*Work instruction*.
Repeat the entries below exactly. Begin with the first line and end with the line that contains "[This Page in English] (99, 510)".

(Pixel coordinate grounding data)
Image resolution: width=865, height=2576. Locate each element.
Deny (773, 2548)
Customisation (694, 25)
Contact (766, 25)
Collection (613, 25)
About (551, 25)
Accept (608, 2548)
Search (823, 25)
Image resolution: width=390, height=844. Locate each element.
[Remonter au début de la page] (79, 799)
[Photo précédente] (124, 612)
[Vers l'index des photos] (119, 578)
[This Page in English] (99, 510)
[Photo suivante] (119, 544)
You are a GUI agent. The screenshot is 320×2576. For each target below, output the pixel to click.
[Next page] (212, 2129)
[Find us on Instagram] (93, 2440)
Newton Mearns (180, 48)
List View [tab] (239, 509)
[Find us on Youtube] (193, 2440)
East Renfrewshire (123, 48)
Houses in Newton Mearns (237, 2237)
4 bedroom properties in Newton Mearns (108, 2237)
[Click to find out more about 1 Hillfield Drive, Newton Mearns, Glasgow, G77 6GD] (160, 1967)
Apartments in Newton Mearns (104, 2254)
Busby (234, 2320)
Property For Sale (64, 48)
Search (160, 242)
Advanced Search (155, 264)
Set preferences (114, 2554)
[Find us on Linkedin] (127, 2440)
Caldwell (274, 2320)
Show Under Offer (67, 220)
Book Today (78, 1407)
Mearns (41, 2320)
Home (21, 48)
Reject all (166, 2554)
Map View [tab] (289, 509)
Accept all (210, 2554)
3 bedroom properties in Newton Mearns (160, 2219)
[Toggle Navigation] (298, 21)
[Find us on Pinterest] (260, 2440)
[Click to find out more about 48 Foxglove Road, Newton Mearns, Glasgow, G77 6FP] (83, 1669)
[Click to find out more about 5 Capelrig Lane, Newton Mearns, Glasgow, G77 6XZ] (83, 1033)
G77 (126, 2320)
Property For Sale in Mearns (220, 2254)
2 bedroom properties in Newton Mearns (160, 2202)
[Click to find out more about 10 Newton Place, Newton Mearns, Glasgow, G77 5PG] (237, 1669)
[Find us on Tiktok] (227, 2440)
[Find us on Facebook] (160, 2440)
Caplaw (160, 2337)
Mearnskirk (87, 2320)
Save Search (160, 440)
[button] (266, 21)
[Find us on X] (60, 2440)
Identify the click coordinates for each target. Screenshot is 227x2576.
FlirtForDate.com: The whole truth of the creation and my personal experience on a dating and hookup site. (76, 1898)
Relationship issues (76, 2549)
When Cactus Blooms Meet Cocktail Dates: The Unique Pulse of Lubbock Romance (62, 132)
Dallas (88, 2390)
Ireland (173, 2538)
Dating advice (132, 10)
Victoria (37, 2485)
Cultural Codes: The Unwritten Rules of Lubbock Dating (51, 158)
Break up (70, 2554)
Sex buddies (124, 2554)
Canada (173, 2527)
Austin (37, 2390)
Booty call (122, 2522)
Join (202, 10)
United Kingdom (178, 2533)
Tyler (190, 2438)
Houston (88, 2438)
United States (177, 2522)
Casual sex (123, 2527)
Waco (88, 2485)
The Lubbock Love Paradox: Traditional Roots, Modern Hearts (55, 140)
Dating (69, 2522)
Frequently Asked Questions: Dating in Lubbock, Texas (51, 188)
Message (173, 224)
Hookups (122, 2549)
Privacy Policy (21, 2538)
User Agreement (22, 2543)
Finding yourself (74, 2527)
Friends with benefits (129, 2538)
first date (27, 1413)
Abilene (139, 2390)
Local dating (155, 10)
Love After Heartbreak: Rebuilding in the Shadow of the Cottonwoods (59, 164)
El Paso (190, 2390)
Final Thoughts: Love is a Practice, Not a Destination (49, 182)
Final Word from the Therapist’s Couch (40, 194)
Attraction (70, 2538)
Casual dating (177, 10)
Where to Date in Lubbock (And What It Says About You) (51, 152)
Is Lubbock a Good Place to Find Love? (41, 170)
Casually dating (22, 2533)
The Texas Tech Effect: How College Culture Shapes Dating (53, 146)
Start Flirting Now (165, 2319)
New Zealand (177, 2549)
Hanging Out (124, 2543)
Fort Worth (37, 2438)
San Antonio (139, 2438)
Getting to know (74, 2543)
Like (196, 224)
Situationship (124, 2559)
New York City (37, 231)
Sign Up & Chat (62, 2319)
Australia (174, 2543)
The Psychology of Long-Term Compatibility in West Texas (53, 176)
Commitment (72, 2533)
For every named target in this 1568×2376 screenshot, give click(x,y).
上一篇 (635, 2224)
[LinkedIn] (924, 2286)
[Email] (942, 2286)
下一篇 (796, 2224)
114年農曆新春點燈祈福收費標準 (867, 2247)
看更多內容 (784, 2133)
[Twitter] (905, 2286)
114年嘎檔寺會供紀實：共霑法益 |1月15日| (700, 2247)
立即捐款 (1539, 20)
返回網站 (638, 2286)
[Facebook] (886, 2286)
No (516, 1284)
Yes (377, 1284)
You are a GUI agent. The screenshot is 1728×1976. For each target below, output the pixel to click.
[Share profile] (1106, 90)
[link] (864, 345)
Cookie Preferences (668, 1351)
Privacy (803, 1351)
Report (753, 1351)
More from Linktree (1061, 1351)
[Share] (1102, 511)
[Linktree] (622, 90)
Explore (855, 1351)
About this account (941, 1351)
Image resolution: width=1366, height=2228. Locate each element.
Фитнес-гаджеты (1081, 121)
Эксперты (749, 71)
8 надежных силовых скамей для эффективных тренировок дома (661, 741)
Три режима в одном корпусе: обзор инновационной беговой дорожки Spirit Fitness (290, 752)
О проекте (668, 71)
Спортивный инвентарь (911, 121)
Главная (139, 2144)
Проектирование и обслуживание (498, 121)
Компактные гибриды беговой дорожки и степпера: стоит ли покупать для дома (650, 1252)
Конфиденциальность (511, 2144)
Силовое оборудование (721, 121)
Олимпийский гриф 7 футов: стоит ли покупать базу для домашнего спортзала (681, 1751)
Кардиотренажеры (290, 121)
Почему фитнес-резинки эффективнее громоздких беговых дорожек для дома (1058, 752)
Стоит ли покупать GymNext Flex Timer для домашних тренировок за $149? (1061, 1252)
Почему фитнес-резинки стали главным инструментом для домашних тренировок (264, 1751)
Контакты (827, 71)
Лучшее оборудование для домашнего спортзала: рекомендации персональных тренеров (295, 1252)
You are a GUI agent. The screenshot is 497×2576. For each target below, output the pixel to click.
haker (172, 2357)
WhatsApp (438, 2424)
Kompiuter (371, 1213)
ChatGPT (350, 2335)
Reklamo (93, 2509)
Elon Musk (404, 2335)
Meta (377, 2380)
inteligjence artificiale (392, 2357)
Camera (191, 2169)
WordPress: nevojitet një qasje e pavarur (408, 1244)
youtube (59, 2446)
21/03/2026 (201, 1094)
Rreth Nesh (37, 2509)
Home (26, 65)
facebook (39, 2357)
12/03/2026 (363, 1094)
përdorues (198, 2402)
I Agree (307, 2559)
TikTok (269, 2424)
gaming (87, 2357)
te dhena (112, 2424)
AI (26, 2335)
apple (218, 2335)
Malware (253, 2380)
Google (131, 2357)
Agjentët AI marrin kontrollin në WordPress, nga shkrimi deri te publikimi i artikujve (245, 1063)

*Answer for this exercise*.
Image resolution: width=865, height=2576. Locate each element.
Deny (773, 2548)
Customisation (694, 25)
Contact (766, 25)
Collection (613, 25)
About (551, 25)
Accept (608, 2548)
Search (823, 25)
Image resolution: width=390, height=844. Locate each element.
[Remonter au début de la page] (79, 799)
[Photo précédente] (124, 612)
[Vers l'index des photos] (119, 578)
[This Page in English] (99, 510)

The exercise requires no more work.